Evaluation of a sensitive, in vitro bioassay for chicken thyroid stimulating hormone using FRTL-5 cells, a rat thyroid cell line

Abstract

An in vitro bioassay for mammalian thyroid stimulating hormone (TSH) based on TSH-induced cyclic adenosine 3',5'-monophosphate (cAMP) production in FRTL-5 cells, a rat thyroid cell line, was used to measure chicken TSH. The addition of chicken pituitary homogenate equivalent to > or = 25% of a chicken pituitary gland to cultured FRTL-5 cells increased cAMP within these cells in a dose-dependent manner. The glycoprotein fraction derived from the pituitary homogenate was further fractionated by isoelectric focusing within a pH range of 5 to 11. Analysis of the focused fractions by the bioassay detected three major components with isoelectric points of 9.30, 7.12, and 3.82, in addition to several minor ones distributed over a wide range of pH, from alkaline to acidic.

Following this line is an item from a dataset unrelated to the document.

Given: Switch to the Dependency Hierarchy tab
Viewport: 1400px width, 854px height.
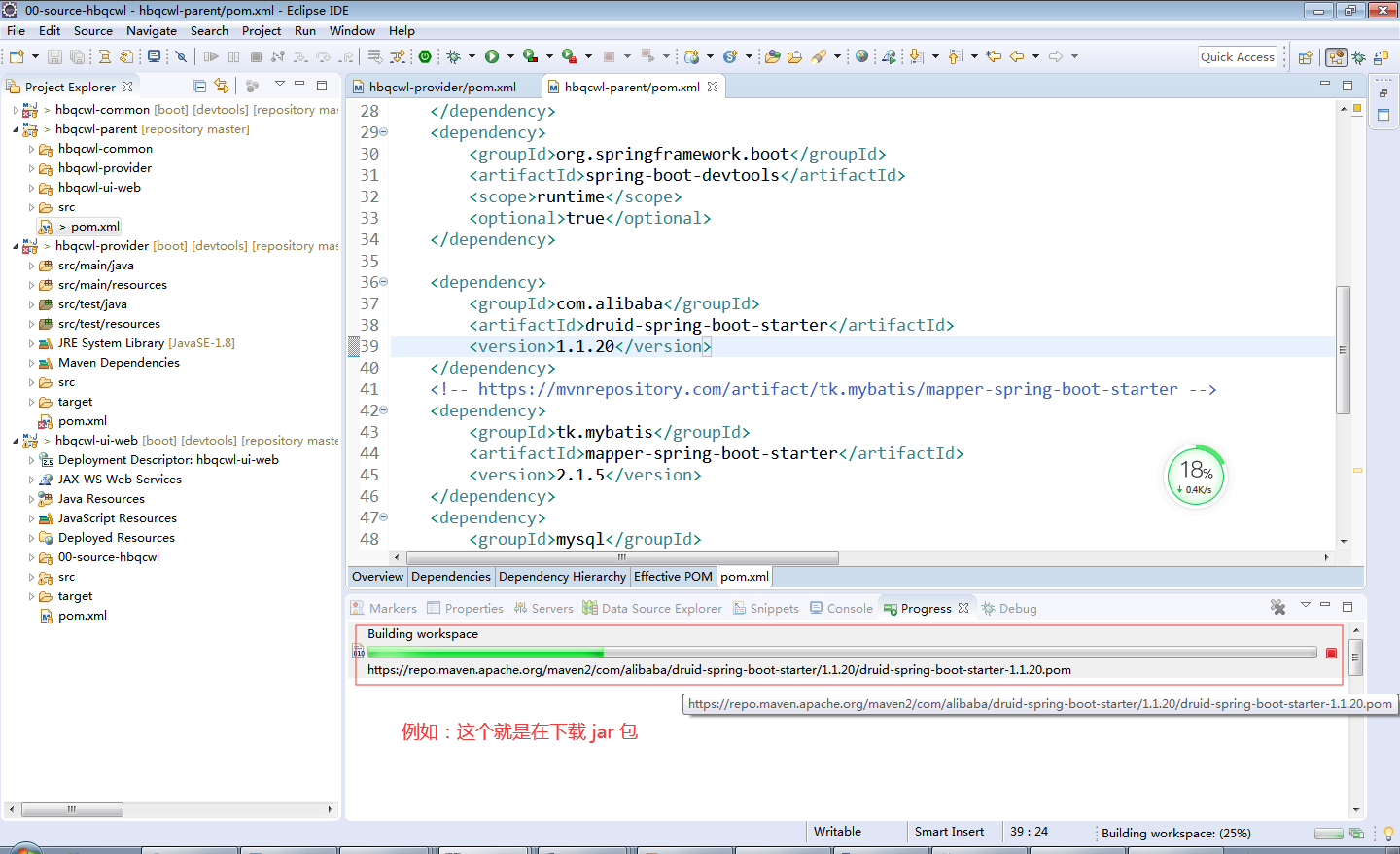Looking at the screenshot, I should pyautogui.click(x=562, y=577).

The isoelectric focusing profile obtained by the bioassay was clearly different from those obtained by radioimmunoassay for chicken LH and radioreceptor assay for chicken FSH, indicating that fractions contained chicken TSH. The homogenate of the cephalic portion of the chicken anterior pituitary gland was 4.46 times more active than that of the caudal portion in the bioassay, which is consistent with previous findings on localization of TSH in the chicken pituitary. We conclude that the bioassay using FRTL-5 rat thyroid cells is a sensitive, specific, and time-saving method of measuring chicken TSH.